A Boulderite I know calls the following kind of behavior “overcaffeinated Zen” (O.Z.):
Get up late. Drink coffee. Throw climbing gear and yoga mat in car. Drive to work wondering why everyone else is going so slow, thus slowing your acquisition of more coffee. Work until five minutes past time to leave for yoga class. Go anyway, because you know you’ll go crazy if you don’t. Arrive at yoga class out of breath.
Some call it “overcaffeinated Zen.”
I call it “Tuesday.”
Knowing I’m overdue for an undercaffeinated day of yoga, I escaped to Copper over the weekend for the Mountain Pose Yoga Festival, and a forced day of tranquility.
Pathetic to force it, yes. But while restorative yoga sounds awesome, the overcaffeinated part of O.Z. makes sure I won’t get around to it until after I hike, and climb, and eight other things. So, it never happens.
I try doing yoga several times a week. It’s the only thing that keeps my body from seizing into decrepitude from other activities. And though it’s a necessity I love, I’m always squeezing it in. I’m one of those people who bolts into the yoga studio with that sheepish, guilty look as class is starting.
Sorry, yogis — I know better, but selfishly do it anyway.
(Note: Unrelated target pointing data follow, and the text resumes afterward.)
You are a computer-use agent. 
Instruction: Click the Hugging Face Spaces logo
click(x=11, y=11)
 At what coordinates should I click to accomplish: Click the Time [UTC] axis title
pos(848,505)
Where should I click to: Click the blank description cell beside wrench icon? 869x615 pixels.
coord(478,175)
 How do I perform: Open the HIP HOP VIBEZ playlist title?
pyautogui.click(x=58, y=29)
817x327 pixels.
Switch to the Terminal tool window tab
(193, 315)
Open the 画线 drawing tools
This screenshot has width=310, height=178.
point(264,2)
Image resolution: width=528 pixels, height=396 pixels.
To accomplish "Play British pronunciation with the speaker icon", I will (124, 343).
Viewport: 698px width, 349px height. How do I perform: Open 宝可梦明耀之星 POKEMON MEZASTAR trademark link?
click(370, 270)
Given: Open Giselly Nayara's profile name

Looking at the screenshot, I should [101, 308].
Some studios lock the door once class starts. This scares me — it’s like playing chicken with my sanity. Sometimes I make it and score an unwinding session, but sometimes it’s splat, Shakti smooshed under tires, mat rolling away from the scene to find a yogi who can arrive early.
I don’t go to those studios.
On my way to Copper Saturday morning, I found myself zipping along I-70, wishing people with Florida plates would get out of my way… then realized I was being an O.Z. buffoon on the way to a yoga festival, forehead smack.
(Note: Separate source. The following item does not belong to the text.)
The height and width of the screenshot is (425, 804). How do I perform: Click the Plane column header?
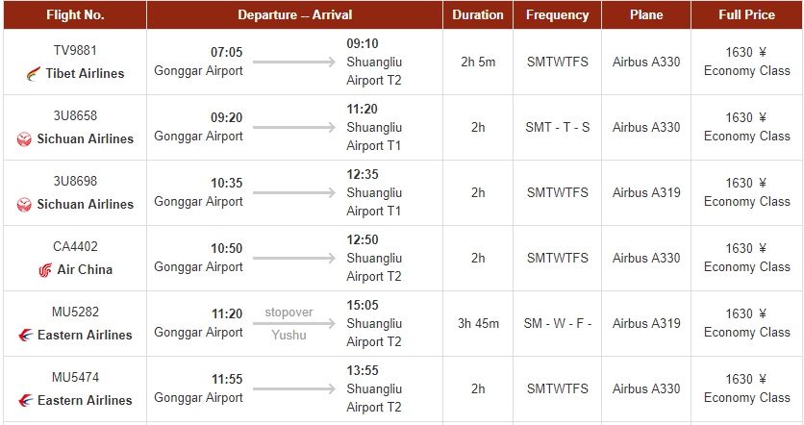click(x=646, y=14)
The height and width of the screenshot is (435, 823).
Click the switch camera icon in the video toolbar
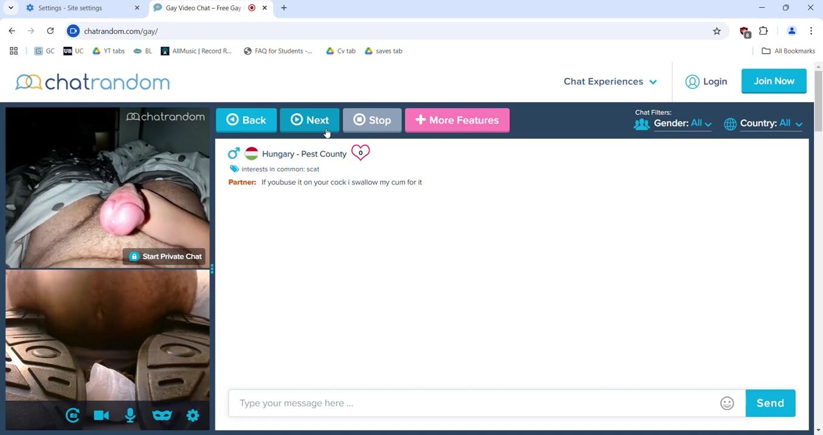[x=73, y=416]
You’ll get there on time, I told myself. And you’ll have all day, not one class and zip back.
My first class was Yoga for Athletes — two hours of yoga that turned my legs into pudding. I strolled out into the crisp air after, already feeling satisfied with taking a day for yoga in the mountains and not rushing to just one class near home.
Next, I walked my pudding legs to restorative yoga — that thing I never have time for. This is where I realized what it takes to let go of overcaffeinated Zen.
Shannon Paige Schneider, founder of Boulder’s Om Time yoga studio, took the room full of yogis through a handful of restorative poses for more than 90 minutes, including 25 minutes in corpse pose — just laying there, doing absolutely nothing, the antithesis of O.Z.
I melted into the floor. And (can’t believe I’m saying this) it was over way too quickly.
After class, I asked Shannon: “Was that really 25 minutes?”
Yes.
“It flew by,” I said.
She leaned forward, looked into my eyes and said, “That means you really needed it.”